* [EXERCISE INSTRUCTIONS]:
(a) Answer these questions about the MoleculeDiffusionTransformer page:
(i) Which Python version is given in the command that creates the conda environment?
(ii) Which dataset is used for training?
(iii) In which folder should the weights for model 2 be placed?
(b) Repeat word for word the stretch of the MoleculeDiffusionTransformer page from "The QM9 dataset" through "df.describe()".

* [SELECTION]:

######

MoleculeDiffusionTransformer

Installation

conda create -n MoleculeDiffusionTransformer python=3.8
conda activate MoleculeDiffusionTransformer

Clone repository

git clone https://github.com/lamm-mit/MoleculeDiffusionTransformer/
cd MoleculeDiffusionTransformer

To install MoleculeDiffusionTransformer:

pip install -e .

Start Jupyter Lab (or Jupyter Notebook):

jupyter-lab --no-browser

Datasets

The QM9 dataset is used for training. Download via and place in the home folder:

wget https://www.dropbox.com/s/gajj3euub7k9p9j/qm9_.csv?dl=0 -O qm9_.csv
df=pd.read_csv("qm9_.csv")
df.describe()

Model overview

1. Forward diffusion model (predicts molecular properties from SMILES input)
2. Forward transformer model, using an encoder architecture (predicts molecular properties from SMILES input)
3. Generative inverse diffusion model (predicts molecular designs via SMILES codes from molecular properties input, solving the inverse problem)
4. Generative inverse transformer mode, using an autoregressive decoder (predicts molecular designs via SMILES codes from molecular properties input, solving the inverse problem)

Pretrained weights

• Weights for model 1: https://www.dropbox.com/s/wft4uhcj8287ojt/statedict_save-model-epoch_78.pt?dl=0 (place in diffusion_forward folder)

• Weights for model 2: https://www.dropbox.com/s/6hkd5vpw738o4so/statedict_save-model-epoch_10.pt?dl=0 (place in transformer_forward folder)

• Weights for model 3: https://www.dropbox.com/s/xzb2bb4eo1m859p/statedict_save-model-epoch_4851.pt?dl=0 (place in QM_generative_diffusion_inverse folder)

######

* [DATASET]:
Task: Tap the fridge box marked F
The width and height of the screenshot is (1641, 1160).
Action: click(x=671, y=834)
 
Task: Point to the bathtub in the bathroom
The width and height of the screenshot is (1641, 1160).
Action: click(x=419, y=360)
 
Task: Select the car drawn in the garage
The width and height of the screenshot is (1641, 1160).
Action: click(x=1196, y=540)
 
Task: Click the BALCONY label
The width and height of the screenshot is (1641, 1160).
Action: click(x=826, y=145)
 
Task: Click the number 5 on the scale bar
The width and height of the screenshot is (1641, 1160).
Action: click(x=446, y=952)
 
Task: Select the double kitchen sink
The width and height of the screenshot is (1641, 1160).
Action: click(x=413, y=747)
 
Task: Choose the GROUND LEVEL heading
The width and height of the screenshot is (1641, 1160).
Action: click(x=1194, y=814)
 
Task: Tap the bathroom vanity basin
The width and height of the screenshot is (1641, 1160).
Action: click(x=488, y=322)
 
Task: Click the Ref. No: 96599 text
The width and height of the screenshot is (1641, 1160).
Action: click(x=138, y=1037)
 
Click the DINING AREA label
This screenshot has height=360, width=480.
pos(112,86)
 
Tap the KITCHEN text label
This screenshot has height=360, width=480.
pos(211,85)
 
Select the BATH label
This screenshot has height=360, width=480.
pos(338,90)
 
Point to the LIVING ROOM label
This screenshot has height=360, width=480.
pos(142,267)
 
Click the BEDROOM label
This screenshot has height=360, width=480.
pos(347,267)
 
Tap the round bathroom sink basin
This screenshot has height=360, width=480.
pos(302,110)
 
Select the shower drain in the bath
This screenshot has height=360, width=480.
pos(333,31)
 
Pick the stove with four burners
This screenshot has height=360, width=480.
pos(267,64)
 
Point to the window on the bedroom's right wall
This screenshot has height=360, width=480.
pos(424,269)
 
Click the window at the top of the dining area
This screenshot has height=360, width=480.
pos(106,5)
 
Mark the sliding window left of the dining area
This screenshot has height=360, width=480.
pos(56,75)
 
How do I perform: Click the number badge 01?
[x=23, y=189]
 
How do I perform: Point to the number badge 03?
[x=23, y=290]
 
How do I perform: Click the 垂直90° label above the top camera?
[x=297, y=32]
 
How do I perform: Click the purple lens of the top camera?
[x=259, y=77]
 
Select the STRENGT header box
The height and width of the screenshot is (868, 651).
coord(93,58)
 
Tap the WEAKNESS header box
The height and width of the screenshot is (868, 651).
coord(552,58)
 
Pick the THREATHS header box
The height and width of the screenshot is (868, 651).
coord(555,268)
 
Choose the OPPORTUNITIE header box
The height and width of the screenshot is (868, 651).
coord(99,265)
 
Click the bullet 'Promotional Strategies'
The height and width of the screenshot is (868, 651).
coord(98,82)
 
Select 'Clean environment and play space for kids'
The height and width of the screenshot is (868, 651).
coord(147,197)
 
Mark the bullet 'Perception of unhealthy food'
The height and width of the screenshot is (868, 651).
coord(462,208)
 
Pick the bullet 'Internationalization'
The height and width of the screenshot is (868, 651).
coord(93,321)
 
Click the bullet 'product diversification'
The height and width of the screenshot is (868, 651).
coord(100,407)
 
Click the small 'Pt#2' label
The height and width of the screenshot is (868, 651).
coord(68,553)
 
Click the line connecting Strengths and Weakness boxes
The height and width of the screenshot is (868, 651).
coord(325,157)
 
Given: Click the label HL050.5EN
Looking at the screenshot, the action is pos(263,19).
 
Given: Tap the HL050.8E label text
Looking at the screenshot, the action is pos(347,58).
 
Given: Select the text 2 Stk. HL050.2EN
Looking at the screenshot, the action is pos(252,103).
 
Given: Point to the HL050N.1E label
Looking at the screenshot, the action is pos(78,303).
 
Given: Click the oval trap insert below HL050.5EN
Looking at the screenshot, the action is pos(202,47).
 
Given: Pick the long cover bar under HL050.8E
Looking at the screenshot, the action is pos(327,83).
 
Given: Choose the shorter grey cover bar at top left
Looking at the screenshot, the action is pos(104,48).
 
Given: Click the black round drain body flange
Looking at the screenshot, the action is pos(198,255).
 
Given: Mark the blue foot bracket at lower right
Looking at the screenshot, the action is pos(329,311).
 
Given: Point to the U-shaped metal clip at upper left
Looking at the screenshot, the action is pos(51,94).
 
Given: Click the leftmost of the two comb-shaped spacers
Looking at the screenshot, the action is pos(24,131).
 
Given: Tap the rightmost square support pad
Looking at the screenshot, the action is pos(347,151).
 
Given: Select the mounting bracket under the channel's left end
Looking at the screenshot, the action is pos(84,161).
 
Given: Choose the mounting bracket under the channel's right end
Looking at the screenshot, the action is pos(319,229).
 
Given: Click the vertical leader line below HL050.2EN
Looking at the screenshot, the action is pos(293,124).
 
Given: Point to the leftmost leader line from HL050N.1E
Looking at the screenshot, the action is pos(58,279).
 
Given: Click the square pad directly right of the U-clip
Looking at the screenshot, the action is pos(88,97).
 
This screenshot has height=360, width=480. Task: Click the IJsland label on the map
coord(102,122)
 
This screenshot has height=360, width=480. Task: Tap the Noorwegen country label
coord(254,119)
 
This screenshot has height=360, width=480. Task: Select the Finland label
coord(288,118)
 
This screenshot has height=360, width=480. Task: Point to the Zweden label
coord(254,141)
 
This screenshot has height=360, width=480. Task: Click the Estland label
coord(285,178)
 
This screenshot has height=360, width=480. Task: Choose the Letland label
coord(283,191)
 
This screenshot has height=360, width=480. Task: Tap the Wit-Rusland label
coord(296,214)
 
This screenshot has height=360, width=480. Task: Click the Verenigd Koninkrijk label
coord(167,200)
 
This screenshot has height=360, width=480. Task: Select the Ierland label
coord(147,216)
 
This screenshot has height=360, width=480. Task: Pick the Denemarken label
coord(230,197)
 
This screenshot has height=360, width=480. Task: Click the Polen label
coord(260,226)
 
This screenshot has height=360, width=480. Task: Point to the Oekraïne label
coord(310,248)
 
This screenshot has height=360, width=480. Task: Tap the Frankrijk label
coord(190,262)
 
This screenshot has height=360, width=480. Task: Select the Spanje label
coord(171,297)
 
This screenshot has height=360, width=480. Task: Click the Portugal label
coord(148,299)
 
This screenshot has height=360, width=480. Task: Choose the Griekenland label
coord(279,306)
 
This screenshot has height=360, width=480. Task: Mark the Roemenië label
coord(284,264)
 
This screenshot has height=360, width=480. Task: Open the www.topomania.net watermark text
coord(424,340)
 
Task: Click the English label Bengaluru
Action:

######

* [OUTPUTS IN ORDER]:
(a)
(i) Python 3.8
(ii) The QM9 dataset
(iii) The transformer_forward folder

(b)
The QM9 dataset is used for training. Download via and place in the home folder:

wget https://www.dropbox.com/s/gajj3euub7k9p9j/qm9_.csv?dl=0 -O qm9_.csv
df=pd.read_csv("qm9_.csv")
df.describe()